- [Aim of the exercise]:
Return every line from the items below that contains the word "will", copying each one in full.

- [Records for this task]:

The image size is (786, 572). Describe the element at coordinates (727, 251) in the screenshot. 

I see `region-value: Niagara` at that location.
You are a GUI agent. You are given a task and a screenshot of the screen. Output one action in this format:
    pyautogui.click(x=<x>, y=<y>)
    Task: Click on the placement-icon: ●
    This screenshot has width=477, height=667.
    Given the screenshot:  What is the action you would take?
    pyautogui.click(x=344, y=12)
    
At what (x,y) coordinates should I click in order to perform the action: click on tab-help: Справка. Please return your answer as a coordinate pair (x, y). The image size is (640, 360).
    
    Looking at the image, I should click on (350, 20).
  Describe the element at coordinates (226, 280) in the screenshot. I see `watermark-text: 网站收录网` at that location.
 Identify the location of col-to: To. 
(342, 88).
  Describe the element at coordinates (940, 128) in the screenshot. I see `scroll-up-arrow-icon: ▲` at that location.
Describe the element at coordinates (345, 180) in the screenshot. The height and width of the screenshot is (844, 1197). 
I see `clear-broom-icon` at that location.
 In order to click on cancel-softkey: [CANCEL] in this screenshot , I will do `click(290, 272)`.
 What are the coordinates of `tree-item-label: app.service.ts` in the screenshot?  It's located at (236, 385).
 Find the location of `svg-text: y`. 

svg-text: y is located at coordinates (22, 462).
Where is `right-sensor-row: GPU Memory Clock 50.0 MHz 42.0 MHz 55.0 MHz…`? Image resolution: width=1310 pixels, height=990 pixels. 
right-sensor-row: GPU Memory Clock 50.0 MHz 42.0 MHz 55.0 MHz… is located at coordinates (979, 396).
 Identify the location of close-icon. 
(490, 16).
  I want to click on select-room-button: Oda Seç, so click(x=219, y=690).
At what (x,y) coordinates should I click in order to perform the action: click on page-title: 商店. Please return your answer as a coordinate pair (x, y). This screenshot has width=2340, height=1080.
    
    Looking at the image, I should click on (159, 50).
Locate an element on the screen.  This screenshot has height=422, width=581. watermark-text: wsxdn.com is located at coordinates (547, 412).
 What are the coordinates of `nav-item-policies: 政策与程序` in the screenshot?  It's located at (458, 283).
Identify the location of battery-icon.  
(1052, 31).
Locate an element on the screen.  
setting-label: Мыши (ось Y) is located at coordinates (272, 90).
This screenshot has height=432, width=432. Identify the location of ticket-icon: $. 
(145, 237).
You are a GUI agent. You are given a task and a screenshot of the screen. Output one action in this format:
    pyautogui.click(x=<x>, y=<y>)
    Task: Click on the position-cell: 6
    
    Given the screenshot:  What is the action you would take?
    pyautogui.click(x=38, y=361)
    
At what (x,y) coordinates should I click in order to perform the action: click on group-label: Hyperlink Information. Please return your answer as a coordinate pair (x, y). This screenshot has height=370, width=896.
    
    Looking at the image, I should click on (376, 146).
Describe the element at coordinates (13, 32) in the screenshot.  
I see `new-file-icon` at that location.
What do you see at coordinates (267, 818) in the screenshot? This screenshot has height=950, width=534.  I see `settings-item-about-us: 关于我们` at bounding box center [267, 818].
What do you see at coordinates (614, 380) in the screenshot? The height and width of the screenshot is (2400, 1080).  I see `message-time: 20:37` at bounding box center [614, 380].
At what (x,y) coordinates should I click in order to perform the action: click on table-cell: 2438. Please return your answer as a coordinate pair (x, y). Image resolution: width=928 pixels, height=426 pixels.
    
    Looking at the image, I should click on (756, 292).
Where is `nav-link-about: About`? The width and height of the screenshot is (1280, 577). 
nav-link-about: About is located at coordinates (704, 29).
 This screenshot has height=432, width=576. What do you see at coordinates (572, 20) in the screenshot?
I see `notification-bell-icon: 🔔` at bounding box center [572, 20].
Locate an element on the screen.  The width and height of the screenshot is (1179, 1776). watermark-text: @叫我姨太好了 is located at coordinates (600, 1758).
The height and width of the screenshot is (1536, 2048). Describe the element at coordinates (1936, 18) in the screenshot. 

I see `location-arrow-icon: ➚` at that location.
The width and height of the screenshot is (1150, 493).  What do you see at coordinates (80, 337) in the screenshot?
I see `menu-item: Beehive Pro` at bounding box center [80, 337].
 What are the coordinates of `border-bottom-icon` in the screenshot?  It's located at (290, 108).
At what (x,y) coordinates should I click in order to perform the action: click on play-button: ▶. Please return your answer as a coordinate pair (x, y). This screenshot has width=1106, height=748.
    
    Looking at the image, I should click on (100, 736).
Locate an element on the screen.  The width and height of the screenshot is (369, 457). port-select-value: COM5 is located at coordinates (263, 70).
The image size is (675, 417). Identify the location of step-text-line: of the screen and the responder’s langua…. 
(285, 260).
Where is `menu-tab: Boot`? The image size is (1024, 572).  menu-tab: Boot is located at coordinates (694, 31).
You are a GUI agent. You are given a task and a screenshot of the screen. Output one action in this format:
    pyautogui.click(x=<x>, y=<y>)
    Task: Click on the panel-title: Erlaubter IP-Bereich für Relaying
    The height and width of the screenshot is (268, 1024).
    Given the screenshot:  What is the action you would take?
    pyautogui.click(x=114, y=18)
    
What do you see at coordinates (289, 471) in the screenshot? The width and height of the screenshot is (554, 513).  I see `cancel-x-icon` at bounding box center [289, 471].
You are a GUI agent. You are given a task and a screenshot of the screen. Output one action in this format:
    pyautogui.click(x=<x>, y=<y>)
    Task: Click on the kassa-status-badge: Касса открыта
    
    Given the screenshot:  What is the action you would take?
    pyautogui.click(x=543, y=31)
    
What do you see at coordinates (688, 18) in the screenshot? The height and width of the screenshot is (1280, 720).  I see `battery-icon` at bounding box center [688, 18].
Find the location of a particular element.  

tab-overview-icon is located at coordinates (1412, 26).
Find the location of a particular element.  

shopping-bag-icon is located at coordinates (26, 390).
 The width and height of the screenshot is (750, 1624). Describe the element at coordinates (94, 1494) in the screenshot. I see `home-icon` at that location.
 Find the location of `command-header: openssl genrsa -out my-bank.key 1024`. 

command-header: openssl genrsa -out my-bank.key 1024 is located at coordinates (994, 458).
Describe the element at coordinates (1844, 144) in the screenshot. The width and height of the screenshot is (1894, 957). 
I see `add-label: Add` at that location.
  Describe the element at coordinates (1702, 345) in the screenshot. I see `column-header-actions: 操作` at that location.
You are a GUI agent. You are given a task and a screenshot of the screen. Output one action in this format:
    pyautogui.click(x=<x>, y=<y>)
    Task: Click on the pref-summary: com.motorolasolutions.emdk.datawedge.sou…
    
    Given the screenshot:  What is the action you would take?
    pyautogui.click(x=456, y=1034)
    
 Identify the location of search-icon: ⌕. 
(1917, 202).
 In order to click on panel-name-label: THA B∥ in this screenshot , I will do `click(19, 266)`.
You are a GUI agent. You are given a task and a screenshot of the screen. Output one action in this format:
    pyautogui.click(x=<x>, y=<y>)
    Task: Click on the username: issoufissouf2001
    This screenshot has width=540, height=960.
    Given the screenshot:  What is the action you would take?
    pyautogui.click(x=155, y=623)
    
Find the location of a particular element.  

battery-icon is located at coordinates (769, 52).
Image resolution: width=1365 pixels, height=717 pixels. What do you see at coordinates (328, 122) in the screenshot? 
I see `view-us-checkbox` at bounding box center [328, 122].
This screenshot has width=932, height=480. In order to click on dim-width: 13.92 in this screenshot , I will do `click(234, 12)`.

- [Response area]:
 In order to click on cancel-softkey: [CANCEL] in this screenshot , I will do `click(290, 272)`.
 In order to click on panel-name-label: THA B∥ in this screenshot , I will do `click(19, 266)`.
This screenshot has width=932, height=480. In order to click on dim-width: 13.92 in this screenshot , I will do `click(234, 12)`.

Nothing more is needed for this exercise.